Getting Noticed

Oct. 15, 2008

By Larry Watts

As a high school junior in 2005, Matt Eliason was just another number attending Tim Lenahan's summer soccer camp at Northwestern University. No one noticed.

The Lombard. Ill. native returned the following summer. This time he did manage to raise a blip on the radar screen, but even he admits it wasn't enough to draw heavy attention from the big-time soccer schools.

"I had my eyes on some good programs, which were big on academics, and Northwestern was one of them," Eliason says. "Coach Lenahan took down my name and said he'd keep an eye on my development in the fall."

Also keeping Eliason out of the spotlight was the fact he hadn't played for a prestigious soccer club, like the Chicago Magic, or been part of the Olympic Development Program. And his Glenbard East High School squad had been solid, but never regarded as a state power.

"I honestly didn't remember him the first time he came to our camp," Lenahan admits. "Matt caught our attention a little the second year, but it wasn't something that knocked us off our feet.
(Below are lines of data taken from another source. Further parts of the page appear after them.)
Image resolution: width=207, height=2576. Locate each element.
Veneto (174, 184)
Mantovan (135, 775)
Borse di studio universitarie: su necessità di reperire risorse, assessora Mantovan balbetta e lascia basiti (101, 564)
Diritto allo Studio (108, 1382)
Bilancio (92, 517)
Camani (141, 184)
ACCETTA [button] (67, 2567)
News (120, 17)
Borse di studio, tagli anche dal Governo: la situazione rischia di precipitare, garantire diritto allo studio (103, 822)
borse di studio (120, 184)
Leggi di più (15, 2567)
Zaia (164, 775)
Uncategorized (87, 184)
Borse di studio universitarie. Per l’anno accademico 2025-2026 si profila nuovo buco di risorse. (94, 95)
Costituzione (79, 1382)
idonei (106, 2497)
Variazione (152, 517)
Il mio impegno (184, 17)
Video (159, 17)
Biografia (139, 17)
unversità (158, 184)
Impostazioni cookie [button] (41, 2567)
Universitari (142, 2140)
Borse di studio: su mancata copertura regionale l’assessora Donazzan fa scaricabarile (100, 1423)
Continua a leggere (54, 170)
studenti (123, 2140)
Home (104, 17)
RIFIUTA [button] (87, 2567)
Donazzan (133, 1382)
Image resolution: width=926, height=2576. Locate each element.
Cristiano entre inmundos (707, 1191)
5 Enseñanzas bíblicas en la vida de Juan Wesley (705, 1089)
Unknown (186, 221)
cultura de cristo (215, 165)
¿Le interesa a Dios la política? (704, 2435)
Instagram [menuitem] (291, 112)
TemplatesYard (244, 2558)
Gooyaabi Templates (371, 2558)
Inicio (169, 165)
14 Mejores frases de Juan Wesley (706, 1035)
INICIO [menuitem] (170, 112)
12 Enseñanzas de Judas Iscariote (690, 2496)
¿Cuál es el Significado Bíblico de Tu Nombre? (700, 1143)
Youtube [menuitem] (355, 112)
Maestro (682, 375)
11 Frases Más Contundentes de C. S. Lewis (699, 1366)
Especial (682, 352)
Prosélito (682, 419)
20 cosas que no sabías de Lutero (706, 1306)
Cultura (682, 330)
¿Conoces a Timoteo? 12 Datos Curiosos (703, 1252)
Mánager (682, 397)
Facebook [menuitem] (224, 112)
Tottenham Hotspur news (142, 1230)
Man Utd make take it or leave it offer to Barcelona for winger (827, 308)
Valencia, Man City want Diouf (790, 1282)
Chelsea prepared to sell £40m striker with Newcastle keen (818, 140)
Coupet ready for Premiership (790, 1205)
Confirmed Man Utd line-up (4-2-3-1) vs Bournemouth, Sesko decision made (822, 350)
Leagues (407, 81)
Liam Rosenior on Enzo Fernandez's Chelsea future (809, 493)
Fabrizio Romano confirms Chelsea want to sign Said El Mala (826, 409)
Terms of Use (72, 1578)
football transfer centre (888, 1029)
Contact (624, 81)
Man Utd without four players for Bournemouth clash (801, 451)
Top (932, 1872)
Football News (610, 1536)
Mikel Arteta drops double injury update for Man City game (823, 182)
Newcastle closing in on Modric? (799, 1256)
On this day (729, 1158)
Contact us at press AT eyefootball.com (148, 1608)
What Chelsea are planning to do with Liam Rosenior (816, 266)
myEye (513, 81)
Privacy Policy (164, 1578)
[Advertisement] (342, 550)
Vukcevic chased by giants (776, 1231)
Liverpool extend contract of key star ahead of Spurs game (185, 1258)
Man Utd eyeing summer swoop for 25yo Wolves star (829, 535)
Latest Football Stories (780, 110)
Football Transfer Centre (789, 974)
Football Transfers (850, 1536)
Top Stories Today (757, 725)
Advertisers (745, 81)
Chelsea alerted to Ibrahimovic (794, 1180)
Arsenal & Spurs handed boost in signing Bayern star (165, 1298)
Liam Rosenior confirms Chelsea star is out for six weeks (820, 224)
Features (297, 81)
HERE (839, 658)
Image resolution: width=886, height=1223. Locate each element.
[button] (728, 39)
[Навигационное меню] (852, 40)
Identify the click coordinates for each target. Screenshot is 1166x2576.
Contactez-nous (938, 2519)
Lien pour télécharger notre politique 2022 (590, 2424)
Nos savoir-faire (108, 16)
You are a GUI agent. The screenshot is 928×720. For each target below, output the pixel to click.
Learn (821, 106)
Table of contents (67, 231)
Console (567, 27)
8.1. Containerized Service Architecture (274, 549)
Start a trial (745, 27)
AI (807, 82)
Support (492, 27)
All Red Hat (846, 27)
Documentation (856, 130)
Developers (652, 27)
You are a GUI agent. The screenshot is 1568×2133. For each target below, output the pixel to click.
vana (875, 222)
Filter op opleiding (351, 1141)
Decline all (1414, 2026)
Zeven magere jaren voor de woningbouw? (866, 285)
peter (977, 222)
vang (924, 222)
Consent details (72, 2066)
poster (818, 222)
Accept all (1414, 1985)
That shows you how smart I am."

But true to his word, the Northwestern head coach did keep tabs on Eliason's progress and attended a couple of Glenbard East matches.

"We finally saw he had that little bit extra," Lenahan says. "We got lucky, it took us a long time before we finally offered."

Not only did Eliason earn a partial scholarship, but he also stepped right into the starting lineup on opening day and has quickly established himself as one of the premier players in the Big Ten. As a freshman, the 5-foot-11 midfielder was second on the team in goals (5) and points (19).

And through the Wildcats' 10-0-2 start (3-0 Big Ten) this season, Eliason has already found the back of the net 11 times, which ties Michigan State's Doug DeMartin for tops in the conference and is only one behind the national leader. The 11 goals are sixth best in Northwestern history and he has already posted six game-winning goals this year.



"What happened my freshman year was beyond my expectations," says Eliason, who was named to all-tournament teams following the Lakeside Classic and adidas/Baymont Inn Invitational. "I just came here with the idea of trying to gain some minutes. I had a good preseason and wound up starting every game."

If his freshman season was "beyond expectations," there is simply no way to describe the start to his sophomore campaign, where he has already scored eight more goals than his closest teammate. Coupled with a defense that has already tied the school record with nine shutouts, the Wildcats have climbed to a No. 2 ranking by the National Soccer Coaches Association of America, the highest ranking in the school history.

"He's a natural goal scorer, the things he does you can't coach," Lenahan says. "He looks a little awkward when running, a bit on the pigeon-toed side, but he gets himself in good situations and can kick the ball well and cleanly with either foot."

"Give all the credit to my teammates," Eliason says about his blazing start to 2008. "They have been giving me some great crosses and feeds. I just wanted to score in double digits this year.

"The team chemistry we have is just contagious and it's great to be part of this family. We do everything together, on and off the field. But we still have a lot of work to do if we want to achieve our first goal, and that's win our first Big Ten title."

Known for fielding teams with offensive balance, Lenahan doesn't seem too concerned at this time about one player carrying most of the offensive burden.

"The way I see it, we have a good scorer right now and we've been playing very good defense," he says. "It's just a matter of time before some of the other players start to break out, and when that happens it will take us to a new level and we'll really be dangerous."

After failing to win a Big Ten regular season match in his first three years, Lenahan has now led the Wildcats to the NCAA Tournament in three of the past four seasons. The Wildcats bowed to Ohio State 1-0 in the Big Ten Tournament semifinals last year and then watched the Big Ten champs advance to the NCAA Finals after suffering a first-round exit themselves.

"We're all upset at how quickly our season ended last year, but right now, the Big Ten title is our No. 1 focus. That never has been done here before," Eliason says. "Every Big Ten match is a struggle, it's the best soccer in the country. We just can't afford to lose that focus."

"We haven't done anything until we win that (Big Ten) title, that's the reason every player is here," Lenahan says. "If we win the Big Ten, then we get a bid to the NCAA Tournament. When we see our name go up on that (NCAA) board, then it's time to reset our goals.

"To be No. 2 in the nation right now, all that means is we haven't lost. We've taken the field 12 times and nobody has been better on the scoreboard.

"The seniors on this team cut their teeth on playing in the NCAA quarterfinals in front of 9,000 fans, so they know what it is like. We know who we are and who we aren't. We'll just keep focusing on being the best Northwestern team we can be."